■ Records to use
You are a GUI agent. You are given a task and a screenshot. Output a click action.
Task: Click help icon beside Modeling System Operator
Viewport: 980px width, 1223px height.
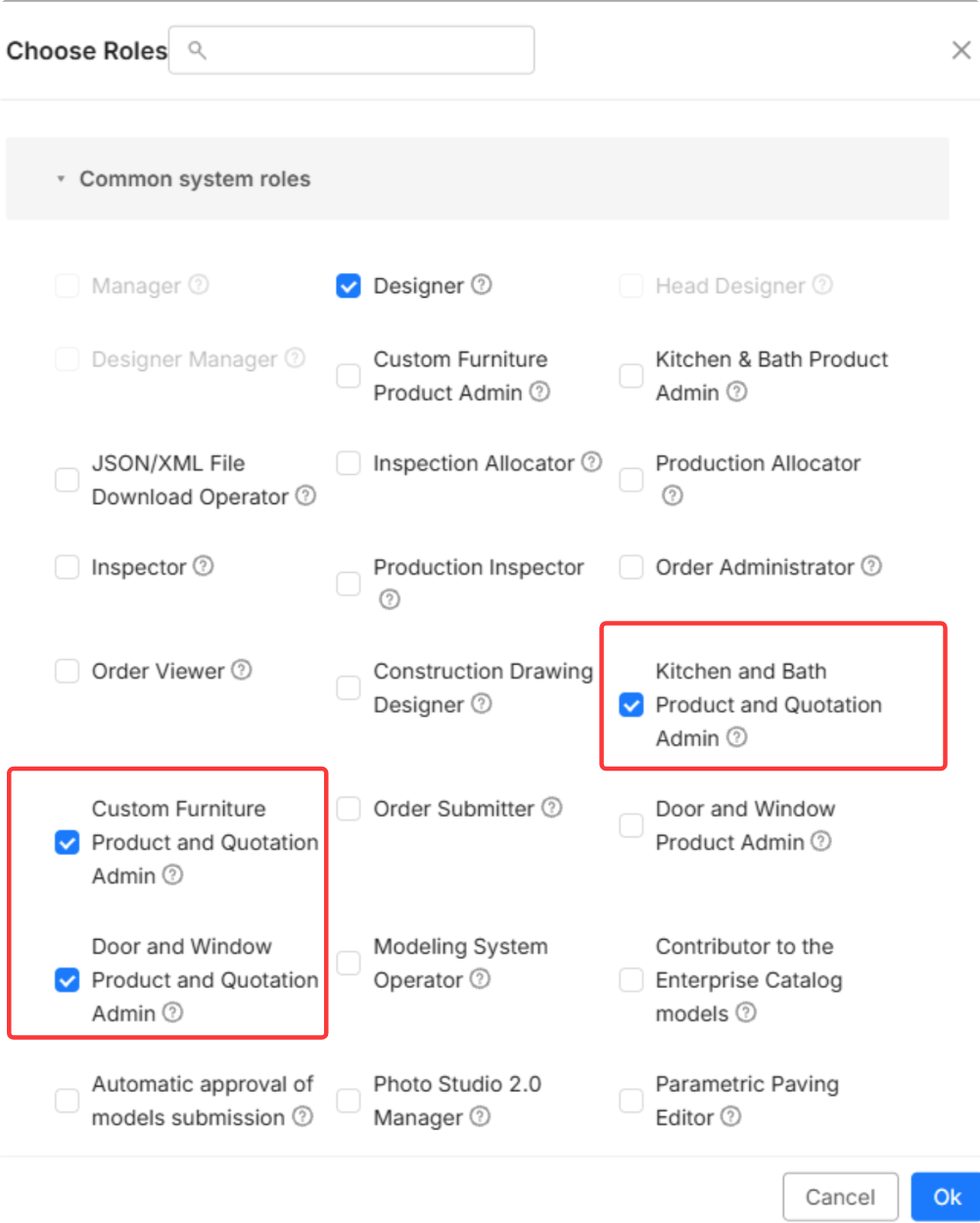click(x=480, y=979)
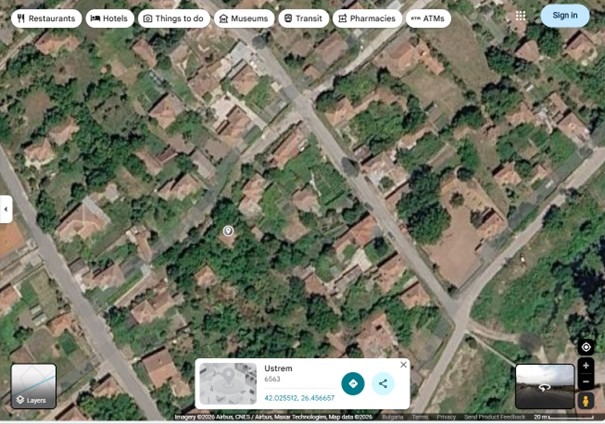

--

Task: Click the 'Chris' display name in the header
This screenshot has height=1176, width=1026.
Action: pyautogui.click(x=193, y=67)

■ Task directions
Rewrite the records from the line with "Task: Click the" to the line with "Action: pyautogui.click(x=193, y=67)", both included, and leave everything else out. Multiply only the click coordinates in the answers by 0.45, round them to whole numbers with halves rounded up, and leave the rest of the text, including the height and width values, unchanged.

■ Solution to this task
Task: Click the 'Chris' display name in the header
This screenshot has height=1176, width=1026.
Action: pyautogui.click(x=87, y=30)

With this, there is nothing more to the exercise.